■ **Instruction**
Update the material starting at its first line and ending at the line containing "Select the word" by replacing "results box" with "results panel" and leaving everything else unchanged. Give back only those lines.

■ **Supplied material**
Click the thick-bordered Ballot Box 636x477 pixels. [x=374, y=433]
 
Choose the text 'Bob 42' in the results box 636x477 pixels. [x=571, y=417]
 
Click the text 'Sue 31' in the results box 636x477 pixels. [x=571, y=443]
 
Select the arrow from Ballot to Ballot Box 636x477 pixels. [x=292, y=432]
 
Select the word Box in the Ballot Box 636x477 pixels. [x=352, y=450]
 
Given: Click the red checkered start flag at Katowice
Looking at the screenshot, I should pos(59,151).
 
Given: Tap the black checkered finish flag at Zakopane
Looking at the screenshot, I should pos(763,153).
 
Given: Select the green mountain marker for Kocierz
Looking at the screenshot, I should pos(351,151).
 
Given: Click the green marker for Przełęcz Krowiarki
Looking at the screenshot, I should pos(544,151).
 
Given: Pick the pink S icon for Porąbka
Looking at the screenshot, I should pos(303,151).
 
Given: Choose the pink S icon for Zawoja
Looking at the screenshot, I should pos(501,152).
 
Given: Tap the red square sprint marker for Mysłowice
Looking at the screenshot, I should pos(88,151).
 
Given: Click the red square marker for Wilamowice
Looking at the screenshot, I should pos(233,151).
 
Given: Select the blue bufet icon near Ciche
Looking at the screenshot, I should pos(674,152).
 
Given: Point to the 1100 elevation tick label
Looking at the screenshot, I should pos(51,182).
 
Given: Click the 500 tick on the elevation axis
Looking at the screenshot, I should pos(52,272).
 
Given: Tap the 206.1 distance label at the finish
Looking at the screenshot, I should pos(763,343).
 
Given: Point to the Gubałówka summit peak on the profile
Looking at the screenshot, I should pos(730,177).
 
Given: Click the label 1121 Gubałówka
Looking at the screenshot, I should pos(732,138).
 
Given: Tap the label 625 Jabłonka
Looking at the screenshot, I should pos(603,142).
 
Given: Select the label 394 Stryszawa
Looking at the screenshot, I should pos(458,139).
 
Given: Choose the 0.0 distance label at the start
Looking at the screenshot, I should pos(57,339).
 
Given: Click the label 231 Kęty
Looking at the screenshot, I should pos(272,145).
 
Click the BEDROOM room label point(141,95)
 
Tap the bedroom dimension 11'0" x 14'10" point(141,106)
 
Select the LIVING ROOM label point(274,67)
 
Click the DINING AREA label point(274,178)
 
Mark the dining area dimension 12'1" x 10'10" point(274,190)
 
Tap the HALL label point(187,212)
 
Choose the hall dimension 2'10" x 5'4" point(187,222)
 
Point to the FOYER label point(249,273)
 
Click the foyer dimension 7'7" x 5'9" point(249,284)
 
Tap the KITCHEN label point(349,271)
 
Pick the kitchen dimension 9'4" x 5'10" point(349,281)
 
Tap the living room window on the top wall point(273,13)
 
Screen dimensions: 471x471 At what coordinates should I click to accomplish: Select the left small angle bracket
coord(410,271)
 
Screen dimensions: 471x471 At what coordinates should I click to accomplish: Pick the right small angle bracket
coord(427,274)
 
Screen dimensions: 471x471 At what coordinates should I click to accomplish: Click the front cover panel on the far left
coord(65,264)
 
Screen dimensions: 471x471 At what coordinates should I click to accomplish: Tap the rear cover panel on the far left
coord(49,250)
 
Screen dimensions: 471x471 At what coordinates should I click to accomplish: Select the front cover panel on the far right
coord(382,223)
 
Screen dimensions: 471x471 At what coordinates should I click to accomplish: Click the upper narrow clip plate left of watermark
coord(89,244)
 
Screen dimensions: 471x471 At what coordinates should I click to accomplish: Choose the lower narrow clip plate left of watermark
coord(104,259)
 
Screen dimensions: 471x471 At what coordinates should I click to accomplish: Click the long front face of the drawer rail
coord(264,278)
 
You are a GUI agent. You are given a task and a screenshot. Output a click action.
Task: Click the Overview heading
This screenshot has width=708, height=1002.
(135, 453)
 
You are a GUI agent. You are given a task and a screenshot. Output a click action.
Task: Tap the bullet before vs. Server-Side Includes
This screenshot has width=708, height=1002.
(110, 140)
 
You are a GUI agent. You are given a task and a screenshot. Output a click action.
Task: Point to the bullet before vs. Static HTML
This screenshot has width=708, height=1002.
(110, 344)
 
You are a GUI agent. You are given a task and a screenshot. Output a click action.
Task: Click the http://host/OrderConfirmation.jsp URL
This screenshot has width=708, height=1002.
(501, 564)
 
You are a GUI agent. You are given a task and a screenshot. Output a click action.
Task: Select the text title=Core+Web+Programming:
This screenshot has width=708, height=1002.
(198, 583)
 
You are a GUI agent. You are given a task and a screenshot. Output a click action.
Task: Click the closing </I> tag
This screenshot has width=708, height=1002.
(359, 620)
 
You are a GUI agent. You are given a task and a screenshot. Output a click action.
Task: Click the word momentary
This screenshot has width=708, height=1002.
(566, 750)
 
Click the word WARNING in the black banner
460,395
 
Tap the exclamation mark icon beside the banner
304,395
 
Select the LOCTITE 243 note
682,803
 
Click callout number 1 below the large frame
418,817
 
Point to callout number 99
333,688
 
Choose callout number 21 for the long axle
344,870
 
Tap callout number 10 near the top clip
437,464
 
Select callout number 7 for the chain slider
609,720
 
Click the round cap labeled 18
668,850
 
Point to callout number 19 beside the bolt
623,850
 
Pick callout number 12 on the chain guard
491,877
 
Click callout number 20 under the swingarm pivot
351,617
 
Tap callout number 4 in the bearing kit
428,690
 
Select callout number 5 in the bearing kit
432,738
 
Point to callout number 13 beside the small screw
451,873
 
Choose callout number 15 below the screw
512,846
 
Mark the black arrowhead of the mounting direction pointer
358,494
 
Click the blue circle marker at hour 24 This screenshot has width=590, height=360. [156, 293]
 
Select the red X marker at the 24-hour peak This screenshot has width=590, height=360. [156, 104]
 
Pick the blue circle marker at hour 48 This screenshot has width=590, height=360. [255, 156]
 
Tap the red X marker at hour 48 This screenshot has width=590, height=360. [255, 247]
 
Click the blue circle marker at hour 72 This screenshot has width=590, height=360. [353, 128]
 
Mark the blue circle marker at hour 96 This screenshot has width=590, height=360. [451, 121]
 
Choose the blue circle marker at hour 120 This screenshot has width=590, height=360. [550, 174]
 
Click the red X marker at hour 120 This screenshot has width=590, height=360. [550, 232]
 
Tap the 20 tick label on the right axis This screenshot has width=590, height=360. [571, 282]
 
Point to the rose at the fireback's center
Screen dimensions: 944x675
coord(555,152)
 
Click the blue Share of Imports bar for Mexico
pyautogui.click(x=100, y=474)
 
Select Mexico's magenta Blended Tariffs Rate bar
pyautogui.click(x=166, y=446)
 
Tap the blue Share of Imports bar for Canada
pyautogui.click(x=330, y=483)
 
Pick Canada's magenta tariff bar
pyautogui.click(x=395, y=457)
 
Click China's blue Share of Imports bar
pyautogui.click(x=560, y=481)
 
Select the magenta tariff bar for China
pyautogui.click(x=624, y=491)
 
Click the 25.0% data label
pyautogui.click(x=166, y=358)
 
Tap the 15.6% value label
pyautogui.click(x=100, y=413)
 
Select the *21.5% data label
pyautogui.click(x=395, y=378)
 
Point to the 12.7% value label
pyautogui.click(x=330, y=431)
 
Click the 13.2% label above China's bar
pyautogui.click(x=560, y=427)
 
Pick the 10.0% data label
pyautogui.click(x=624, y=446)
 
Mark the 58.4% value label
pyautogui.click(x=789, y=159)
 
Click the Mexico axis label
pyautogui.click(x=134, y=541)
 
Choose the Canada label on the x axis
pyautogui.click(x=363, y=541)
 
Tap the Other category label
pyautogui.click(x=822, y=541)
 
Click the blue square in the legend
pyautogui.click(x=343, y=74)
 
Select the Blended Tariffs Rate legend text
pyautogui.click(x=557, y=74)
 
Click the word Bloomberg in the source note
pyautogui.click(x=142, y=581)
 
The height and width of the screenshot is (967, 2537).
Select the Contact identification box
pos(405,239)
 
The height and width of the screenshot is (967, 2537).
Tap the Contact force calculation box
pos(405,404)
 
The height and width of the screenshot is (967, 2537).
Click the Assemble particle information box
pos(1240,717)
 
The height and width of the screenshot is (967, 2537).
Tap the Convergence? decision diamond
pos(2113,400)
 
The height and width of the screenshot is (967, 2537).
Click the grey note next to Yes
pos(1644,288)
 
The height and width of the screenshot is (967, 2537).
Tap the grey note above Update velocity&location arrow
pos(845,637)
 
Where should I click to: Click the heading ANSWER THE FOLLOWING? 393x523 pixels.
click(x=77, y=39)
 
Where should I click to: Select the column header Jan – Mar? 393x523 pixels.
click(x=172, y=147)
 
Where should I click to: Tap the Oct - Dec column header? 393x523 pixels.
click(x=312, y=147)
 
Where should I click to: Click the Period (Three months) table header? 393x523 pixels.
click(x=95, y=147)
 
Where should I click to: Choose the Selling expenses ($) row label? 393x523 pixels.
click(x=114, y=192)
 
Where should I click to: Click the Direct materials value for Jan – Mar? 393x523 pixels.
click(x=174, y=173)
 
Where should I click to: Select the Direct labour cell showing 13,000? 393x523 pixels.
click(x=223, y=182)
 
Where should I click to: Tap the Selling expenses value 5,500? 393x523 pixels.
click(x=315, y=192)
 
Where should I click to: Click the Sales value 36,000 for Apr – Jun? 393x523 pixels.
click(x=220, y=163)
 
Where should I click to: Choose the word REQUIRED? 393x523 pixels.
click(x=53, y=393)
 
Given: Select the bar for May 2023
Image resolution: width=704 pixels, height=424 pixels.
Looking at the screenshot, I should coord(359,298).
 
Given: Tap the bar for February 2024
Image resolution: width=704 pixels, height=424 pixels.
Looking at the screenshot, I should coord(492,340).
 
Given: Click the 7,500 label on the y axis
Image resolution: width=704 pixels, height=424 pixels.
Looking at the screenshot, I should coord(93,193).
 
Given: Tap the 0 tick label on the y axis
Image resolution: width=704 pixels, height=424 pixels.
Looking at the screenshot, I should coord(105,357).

■ **Complete output**
Click the thick-bordered Ballot Box 636x477 pixels. [x=374, y=433]
 
Choose the text 'Bob 42' in the results panel 636x477 pixels. [x=571, y=417]
 
Click the text 'Sue 31' in the results panel 636x477 pixels. [x=571, y=443]
 
Select the arrow from Ballot to Ballot Box 636x477 pixels. [x=292, y=432]
 
Select the word Box in the Ballot Box 636x477 pixels. [x=352, y=450]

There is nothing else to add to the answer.